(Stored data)

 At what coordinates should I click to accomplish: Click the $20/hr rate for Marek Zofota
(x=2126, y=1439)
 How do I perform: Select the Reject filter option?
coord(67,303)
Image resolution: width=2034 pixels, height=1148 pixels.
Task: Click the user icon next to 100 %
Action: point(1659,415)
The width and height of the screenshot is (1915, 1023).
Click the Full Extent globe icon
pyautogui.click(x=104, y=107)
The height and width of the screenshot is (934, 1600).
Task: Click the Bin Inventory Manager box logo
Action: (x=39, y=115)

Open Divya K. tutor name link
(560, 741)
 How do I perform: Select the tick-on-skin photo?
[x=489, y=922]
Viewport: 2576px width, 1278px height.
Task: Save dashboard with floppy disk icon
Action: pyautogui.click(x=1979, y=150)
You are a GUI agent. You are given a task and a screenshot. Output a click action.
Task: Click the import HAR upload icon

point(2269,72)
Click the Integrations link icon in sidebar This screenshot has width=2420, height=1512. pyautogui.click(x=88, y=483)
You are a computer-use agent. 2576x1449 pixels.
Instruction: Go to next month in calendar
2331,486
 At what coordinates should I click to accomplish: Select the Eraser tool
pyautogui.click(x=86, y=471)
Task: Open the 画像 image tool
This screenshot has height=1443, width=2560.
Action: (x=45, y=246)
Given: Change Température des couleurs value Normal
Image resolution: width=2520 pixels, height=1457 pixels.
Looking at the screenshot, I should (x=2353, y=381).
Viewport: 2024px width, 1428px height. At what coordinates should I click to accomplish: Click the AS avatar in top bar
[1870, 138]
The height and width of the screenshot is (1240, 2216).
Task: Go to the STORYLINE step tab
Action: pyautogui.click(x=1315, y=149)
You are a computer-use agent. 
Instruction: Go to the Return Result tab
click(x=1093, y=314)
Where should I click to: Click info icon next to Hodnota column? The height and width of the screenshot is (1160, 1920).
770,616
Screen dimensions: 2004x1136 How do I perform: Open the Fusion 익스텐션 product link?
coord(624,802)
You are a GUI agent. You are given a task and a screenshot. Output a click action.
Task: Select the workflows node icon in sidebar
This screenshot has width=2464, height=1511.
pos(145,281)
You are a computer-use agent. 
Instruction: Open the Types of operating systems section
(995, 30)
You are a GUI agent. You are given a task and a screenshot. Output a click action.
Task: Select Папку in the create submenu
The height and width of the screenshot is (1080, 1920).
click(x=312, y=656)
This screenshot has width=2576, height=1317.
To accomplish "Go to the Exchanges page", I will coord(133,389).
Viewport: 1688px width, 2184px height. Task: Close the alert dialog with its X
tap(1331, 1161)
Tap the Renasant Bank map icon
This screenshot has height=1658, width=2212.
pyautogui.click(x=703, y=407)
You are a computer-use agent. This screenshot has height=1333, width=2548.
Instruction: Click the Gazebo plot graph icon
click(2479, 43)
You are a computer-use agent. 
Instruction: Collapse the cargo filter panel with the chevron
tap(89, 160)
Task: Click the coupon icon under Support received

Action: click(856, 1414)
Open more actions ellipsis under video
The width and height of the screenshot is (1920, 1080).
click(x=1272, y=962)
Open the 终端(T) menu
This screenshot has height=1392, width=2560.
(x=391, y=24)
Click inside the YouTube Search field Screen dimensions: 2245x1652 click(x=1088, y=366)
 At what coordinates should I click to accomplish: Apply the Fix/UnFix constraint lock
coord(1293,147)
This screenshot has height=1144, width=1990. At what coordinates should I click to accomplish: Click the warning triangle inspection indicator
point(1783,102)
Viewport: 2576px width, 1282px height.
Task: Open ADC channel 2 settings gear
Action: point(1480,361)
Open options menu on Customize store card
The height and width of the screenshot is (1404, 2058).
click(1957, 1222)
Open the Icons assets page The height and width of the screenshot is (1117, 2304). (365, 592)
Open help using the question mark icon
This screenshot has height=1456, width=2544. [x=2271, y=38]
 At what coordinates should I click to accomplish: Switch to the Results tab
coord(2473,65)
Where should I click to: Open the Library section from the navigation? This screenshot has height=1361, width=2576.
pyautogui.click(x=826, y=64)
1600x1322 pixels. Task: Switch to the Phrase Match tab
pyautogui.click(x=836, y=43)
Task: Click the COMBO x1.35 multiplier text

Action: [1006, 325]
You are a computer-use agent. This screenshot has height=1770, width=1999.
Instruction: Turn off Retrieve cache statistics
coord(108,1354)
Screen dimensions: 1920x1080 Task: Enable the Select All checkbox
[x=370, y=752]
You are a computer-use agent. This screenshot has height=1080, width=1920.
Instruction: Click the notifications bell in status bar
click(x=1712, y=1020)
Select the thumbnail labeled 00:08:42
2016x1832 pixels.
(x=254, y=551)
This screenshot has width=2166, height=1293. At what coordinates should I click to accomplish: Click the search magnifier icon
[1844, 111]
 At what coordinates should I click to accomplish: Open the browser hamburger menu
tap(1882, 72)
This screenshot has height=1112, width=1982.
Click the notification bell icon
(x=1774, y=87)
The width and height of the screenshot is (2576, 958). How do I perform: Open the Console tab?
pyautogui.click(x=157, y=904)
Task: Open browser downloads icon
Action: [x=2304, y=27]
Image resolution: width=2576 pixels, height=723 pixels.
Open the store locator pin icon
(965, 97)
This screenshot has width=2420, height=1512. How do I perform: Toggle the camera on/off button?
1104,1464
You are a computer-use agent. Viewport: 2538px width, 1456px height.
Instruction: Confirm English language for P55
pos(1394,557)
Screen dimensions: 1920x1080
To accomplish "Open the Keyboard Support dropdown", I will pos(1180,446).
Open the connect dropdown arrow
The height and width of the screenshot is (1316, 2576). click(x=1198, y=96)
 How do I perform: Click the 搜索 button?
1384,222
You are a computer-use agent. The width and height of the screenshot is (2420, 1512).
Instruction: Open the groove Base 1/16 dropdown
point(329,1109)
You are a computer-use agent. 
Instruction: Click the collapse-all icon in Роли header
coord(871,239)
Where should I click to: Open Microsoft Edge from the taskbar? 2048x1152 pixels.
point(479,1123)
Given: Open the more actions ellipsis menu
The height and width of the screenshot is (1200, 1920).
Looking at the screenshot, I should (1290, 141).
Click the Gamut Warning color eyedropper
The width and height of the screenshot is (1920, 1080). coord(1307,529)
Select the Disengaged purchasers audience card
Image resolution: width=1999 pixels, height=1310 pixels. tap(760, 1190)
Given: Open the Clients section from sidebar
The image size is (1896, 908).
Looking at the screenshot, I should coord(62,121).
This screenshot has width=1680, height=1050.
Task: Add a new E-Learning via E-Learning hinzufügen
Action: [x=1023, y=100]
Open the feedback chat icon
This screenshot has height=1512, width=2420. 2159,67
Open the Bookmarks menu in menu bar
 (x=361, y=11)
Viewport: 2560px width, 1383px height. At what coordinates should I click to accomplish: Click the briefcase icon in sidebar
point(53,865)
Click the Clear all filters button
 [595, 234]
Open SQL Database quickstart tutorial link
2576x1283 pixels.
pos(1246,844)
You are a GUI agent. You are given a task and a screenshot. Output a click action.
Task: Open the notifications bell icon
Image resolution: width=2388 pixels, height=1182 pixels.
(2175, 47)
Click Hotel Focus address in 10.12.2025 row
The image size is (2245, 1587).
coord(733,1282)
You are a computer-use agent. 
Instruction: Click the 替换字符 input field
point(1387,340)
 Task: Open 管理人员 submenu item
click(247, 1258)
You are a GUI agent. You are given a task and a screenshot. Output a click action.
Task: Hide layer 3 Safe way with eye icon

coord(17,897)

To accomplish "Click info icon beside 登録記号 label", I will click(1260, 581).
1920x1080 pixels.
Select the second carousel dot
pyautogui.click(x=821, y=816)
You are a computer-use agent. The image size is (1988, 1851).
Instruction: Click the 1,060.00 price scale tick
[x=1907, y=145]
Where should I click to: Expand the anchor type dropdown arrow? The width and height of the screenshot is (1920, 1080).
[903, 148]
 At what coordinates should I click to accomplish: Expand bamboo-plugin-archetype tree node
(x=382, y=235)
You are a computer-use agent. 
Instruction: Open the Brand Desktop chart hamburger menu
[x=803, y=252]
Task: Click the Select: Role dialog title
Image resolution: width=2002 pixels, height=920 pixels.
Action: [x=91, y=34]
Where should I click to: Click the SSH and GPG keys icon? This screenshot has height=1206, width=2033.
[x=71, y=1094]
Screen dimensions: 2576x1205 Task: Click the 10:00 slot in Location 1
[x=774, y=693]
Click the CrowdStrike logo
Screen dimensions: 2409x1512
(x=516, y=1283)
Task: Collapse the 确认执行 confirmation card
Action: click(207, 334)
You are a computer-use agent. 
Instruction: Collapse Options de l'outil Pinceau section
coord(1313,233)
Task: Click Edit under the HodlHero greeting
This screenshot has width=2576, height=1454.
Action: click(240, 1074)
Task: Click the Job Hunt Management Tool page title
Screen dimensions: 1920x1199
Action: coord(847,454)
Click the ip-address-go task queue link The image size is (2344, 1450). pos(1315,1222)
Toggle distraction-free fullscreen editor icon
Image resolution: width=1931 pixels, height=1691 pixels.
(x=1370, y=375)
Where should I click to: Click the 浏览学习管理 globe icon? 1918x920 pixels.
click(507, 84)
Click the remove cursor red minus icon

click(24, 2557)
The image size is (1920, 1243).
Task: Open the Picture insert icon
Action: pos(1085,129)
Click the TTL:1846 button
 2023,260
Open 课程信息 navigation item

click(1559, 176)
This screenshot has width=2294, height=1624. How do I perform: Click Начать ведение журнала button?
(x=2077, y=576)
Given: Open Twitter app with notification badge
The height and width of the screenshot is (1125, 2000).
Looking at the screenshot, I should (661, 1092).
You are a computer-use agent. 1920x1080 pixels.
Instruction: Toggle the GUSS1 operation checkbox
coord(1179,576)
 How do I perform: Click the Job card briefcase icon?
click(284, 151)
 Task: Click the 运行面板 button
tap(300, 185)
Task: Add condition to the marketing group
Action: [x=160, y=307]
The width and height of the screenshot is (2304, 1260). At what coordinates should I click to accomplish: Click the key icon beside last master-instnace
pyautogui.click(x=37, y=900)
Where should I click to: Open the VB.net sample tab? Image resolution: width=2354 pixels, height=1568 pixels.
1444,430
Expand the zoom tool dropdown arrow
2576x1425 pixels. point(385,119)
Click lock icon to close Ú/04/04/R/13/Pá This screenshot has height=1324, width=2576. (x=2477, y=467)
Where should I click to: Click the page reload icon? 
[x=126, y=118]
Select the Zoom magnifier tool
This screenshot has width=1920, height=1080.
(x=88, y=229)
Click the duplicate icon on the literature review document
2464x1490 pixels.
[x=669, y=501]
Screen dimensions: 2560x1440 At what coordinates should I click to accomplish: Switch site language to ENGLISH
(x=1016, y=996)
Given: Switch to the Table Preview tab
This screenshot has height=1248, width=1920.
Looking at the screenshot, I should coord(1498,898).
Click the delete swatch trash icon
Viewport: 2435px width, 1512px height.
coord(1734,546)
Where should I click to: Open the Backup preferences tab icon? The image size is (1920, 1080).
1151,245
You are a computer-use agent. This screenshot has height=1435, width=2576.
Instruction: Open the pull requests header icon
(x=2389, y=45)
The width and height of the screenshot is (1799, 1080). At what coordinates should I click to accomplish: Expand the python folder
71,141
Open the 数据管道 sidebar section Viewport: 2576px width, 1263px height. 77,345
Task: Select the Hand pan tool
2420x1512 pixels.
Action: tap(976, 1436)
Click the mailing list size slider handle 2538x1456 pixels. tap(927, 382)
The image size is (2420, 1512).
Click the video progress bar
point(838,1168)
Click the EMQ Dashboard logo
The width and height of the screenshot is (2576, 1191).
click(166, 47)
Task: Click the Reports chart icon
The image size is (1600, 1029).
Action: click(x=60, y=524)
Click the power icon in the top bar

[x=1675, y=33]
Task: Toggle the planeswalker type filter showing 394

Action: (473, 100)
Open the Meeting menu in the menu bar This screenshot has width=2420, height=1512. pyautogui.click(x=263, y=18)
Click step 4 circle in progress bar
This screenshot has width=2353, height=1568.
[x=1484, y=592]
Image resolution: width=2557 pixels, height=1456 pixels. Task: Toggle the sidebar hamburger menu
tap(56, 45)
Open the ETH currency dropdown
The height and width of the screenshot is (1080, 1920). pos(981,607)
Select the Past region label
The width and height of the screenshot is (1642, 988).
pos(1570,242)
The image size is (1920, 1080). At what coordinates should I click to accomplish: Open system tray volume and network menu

PROBLEM REQUIREMENTS: Go through the lines above and count those with "title"; report only the number.

FINISHED EXERCISE: 2